> _Work instruction_
Each record must be printed exactly as given.

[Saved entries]
☆ ☆ ☆ ☆
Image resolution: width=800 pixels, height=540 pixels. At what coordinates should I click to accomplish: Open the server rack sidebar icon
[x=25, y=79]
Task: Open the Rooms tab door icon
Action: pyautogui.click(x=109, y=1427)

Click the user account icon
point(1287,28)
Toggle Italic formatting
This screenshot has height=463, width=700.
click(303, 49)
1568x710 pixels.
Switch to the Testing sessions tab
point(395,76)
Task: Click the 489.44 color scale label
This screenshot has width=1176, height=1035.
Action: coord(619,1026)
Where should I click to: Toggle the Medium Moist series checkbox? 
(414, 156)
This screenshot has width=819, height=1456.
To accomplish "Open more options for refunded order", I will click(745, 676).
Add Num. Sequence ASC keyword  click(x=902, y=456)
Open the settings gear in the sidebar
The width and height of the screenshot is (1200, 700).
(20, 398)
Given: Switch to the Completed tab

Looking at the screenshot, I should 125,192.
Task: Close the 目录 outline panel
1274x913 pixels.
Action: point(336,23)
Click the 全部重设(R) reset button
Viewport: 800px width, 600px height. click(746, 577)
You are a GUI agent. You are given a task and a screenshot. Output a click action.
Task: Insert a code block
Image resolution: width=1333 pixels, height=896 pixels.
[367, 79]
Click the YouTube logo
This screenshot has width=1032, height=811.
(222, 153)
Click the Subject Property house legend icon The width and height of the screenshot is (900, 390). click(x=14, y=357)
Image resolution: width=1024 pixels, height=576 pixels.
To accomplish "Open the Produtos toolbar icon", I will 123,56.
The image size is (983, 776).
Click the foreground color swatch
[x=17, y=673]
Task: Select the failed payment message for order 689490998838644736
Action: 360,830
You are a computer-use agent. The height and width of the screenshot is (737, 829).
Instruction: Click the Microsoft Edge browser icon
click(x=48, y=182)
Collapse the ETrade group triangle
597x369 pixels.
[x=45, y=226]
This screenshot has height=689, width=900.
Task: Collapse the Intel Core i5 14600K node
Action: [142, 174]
☆ ☆ ☆ ☆
> _Output below_
Image resolution: width=800 pixels, height=540 pixels. At what coordinates should I click to accomplish: Open the server rack sidebar icon
[x=25, y=79]
Task: Open the Rooms tab door icon
Action: pyautogui.click(x=109, y=1427)

Click the user account icon
point(1287,28)
Toggle Italic formatting
This screenshot has height=463, width=700.
click(303, 49)
1568x710 pixels.
Switch to the Testing sessions tab
point(395,76)
Task: Click the 489.44 color scale label
This screenshot has width=1176, height=1035.
Action: coord(619,1026)
Where should I click to: Toggle the Medium Moist series checkbox? 
(414, 156)
This screenshot has width=819, height=1456.
To accomplish "Open more options for refunded order", I will click(745, 676).
Add Num. Sequence ASC keyword  click(x=902, y=456)
Open the settings gear in the sidebar
The width and height of the screenshot is (1200, 700).
(20, 398)
Given: Switch to the Completed tab

Looking at the screenshot, I should 125,192.
Task: Close the 目录 outline panel
1274x913 pixels.
Action: point(336,23)
Click the 全部重设(R) reset button
Viewport: 800px width, 600px height. click(746, 577)
You are a GUI agent. You are given a task and a screenshot. Output a click action.
Task: Insert a code block
Image resolution: width=1333 pixels, height=896 pixels.
[367, 79]
Click the YouTube logo
This screenshot has width=1032, height=811.
(222, 153)
Click the Subject Property house legend icon The width and height of the screenshot is (900, 390). click(x=14, y=357)
Image resolution: width=1024 pixels, height=576 pixels.
To accomplish "Open the Produtos toolbar icon", I will 123,56.
The image size is (983, 776).
Click the foreground color swatch
[x=17, y=673]
Task: Select the failed payment message for order 689490998838644736
Action: 360,830
You are a computer-use agent. The height and width of the screenshot is (737, 829).
Instruction: Click the Microsoft Edge browser icon
click(x=48, y=182)
Collapse the ETrade group triangle
597x369 pixels.
[x=45, y=226]
This screenshot has height=689, width=900.
Task: Collapse the Intel Core i5 14600K node
Action: [142, 174]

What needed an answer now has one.